Al-Qur’an menegaskan:
 “Dan hendaklah ada diantara kamu segolongan umat yang menyeru
kepada kebajikan, menyuruh kepada yang ma’ruf dan mencegah dari yang
mungkar. Dan merekalah orang-orang yang beruntung” (Q.S Ali-
Imran/3:104)
 “Hendaklah kamu saling berpesan kepada kebenaran dan saling
berpesan dengan penuh kesabaran” (Q.S Al-Ashr/103:3)
 “Berilah berita gembira kepada hamba-Ku yang mendengarkan
perkataan lalu mengikuti apa yang paling baik diantaranya. Mereka itulah
orang-orang yang telah diberi Allah petunjuk dan mereka itulah orang-
orang yang mempunyai akal” (Q.S Az-Zumar/39:17:18)

Ayat-ayat diatas menegaskan bahwa setiap orang berhakmenyampaikan


pendapatnya kepada orang lain, mengingatkan kepada kebenaran, kebajikan
serta mencegah kemungkaran. Bahkan hal itu disampaikan bukan saja karena
ada hak tapi sekaligus merupakan suatu kewajiban sebagai orang beriman.
b. Hak kebebasan memilih agama

Sehubungan dengan kebebasan memilih agama dan


kepercayaan,Al-Qur’an menyebutkan antara lain:
“Tidak ada paksaan untuk (memasuki) agama
(islam),sesungguhnya telah jelas jalan yang benar daripada jalan
yang salah. Karena itu barang siapa yang Ingkar kepada Thaghut
dan beriman kepada Allah, maka sesungguhnya ia telah berpegang
kepada buhul tali yang amat kuat yang tidak akan putus dan Allah
Maha Mendengar lagi Maha Mengetahui” (Q.S Al-Baqarah/2:256)
Berdasarkan ayat diatas, jelaslah bahwa masalah menganut
suatu agama atau kepercayaan sepenuhnya diserahkan kepada
manusia itu sendiri untuk memilihnya. Didalam islam, kita hanya
diperintah untuk berdakwah yang bertujuan menyeru, mengajak
dan membimbing seseorang kepada kebenaran itu. Dakwah
bertujuan juga untuk menegakkan “Al-Amru bil ma’ruf wa al-
nahyu ‘an al-munkar”(menyeru kepada kebajikan serta mencegah
dari kemjungkaran ).
c.
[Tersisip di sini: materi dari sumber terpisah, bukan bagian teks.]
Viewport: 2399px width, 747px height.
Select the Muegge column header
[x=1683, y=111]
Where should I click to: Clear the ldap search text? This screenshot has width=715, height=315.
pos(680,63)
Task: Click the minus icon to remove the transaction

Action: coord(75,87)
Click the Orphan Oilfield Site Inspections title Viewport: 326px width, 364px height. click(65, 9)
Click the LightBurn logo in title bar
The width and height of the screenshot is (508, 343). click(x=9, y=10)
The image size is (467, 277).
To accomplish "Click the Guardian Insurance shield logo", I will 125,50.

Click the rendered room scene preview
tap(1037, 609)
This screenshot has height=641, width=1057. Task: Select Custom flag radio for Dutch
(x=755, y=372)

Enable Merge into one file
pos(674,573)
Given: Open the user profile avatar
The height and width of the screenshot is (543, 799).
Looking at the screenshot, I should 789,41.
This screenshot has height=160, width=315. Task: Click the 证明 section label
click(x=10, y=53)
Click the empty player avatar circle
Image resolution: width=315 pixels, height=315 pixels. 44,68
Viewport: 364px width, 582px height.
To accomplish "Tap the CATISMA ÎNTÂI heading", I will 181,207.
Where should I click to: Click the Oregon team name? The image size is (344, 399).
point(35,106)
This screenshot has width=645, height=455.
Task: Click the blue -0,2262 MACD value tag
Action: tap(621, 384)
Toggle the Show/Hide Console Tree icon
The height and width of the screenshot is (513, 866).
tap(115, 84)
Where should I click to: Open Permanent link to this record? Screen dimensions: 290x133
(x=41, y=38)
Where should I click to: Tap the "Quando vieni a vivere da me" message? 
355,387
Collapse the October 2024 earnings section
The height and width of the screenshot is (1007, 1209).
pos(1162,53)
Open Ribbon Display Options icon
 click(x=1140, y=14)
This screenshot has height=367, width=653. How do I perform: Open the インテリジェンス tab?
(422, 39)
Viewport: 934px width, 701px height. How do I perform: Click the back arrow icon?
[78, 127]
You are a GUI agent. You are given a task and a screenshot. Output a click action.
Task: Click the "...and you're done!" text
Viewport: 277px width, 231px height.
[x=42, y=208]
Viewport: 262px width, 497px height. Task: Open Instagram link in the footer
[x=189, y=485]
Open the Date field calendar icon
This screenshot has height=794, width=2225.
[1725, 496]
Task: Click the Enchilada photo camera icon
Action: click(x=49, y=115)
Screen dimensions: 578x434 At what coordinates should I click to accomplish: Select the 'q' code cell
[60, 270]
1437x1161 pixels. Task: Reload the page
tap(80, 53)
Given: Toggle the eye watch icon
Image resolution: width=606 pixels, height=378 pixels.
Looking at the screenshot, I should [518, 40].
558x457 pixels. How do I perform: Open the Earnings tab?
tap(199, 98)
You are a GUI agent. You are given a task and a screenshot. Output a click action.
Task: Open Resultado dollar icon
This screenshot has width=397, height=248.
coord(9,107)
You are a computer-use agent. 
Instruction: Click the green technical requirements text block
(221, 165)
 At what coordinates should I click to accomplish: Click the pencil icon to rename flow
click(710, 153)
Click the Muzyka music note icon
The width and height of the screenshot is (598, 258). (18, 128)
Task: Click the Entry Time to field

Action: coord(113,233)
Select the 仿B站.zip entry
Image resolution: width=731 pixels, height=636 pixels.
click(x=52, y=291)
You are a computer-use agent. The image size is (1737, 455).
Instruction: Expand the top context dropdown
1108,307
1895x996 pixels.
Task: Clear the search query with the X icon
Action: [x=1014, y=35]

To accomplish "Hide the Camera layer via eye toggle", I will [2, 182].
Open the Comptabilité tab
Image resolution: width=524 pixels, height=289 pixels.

Hak dan kesempatan yang sama untuk memperoleh
kesejahteraan sosial
Sehubungan dengan hak untuk memperoleh kesempatan yang
sama ini Al-Qur’an menyebutkan sebagai berikut :
“ Dialah orang yang menjadikan segala yang ada dibumi ini
untuk kamu…..” (Q.S Al-Baqarah/2:29)

Ayat ini menjadi dasar setiap orang mempunyai kesempatan


yang sama untuk memenuhi kebutuhan hidupnya dari apa-apa
yang sudah disiapkan Allah dipermukaan bumi ini. Islam
mengajarkan kepada umatnya untuk mendapatkan Rezki yang
halal dan baik hal ini di tegaskan dalam firman-Nya :
“ Hai sekalian Manusia, makanlah yang halal lagi baik dari apa
yang terdapat dibumi…..” (Q.S Al-Baqarah/2:168)
DEMOKRASI DALAM ISLAM
Dalam teori, demokrasi adalah pemerintahan oleh rakyat dengan
kekuasaan tertinggi berada di tangan rakyat dan dijalankan langsung
oleh mereka atau wakil-wakil yang mereka pilih di bawah sistem
pemilihan bebas. Lincoln (1863) menyatakan “Demokrasi adalah
pemerintahan dari rakyat, oleh rakyat dan untuk rakyat”. Dalam
sistem demokrasi, rakyatlah yang dianggap berdaulat, rakyat yang
membuat hukum dan orang yang dipilih rakyat harus melaksanakan
apa yang telah ditetapkan rakyat tersebut.
Selain itu, demokrasi juga menyerukan kebebasan manusia secara
menyeluruh dalam hal :
a. Kebebasan beragama
b. Kebebasan berpendapat
c. Kebebasan kepemilikan
d. Kebebasan bertingkah laku
Demokrasi dan Islam
Demokrasi islam dianggap sebagai sistem yang mengukuhkan
konsep-konsep Islami yang sudah lama berakar, yaitu
musyawarah (syura), persetujuan (ijma’), dan penilaian
interpretative yang mandiri (ijtihad). Seperti banyak konsep dalam
tradisi politik Barat, istilah-istilah ini tidak selalu dikaitkan dengan
pranata demokrasi dan mempunyai banyak konteks dalam wacana
Muslim dewasa ini. Namun, lepas dari konteks dan pemakaian
lainnya, istilah-istilah ini sangat penting dalam perdebatan
menyangkut demokratisasi dikalangan masyarakat muslim.
Perlunya musyawarah merupakan konsekuensi politik
kekhalifahan manusia. Oleh karena itu perwakilan rakyat dalam
sebuah negara Islam tercermin terutama dalam doktrin musyawarah.
Hal ini disebabkan menurut ajaran Islam, setiap muslim yang
dewasa dan berakal sehat, baik pria maupun wanita adalah khalifah
Allah di bumi.
Dalam bidang politik, umat Islam mendelegasikan kekuasaan
mereka kepada penguasa dan pendapat mereka harus diperhatikan
dalam menangani masalah negara. Kemestian bermusyawarah
dalam menyelesaikan masalah-masalah ijtihadiyyah, dalam surat
Al-syura ayat 3 :

“Dan orang-orang yang menerima seruan Tuhannya dan


mendirikan shalat, sedang urusan mereka (diputuskan) dengan
musyawarat antara mereka; dan mereka menafkahkan sebagian
dari rezki yang Kami berikan kepada mereka”.(QS Asy-Syura : 38).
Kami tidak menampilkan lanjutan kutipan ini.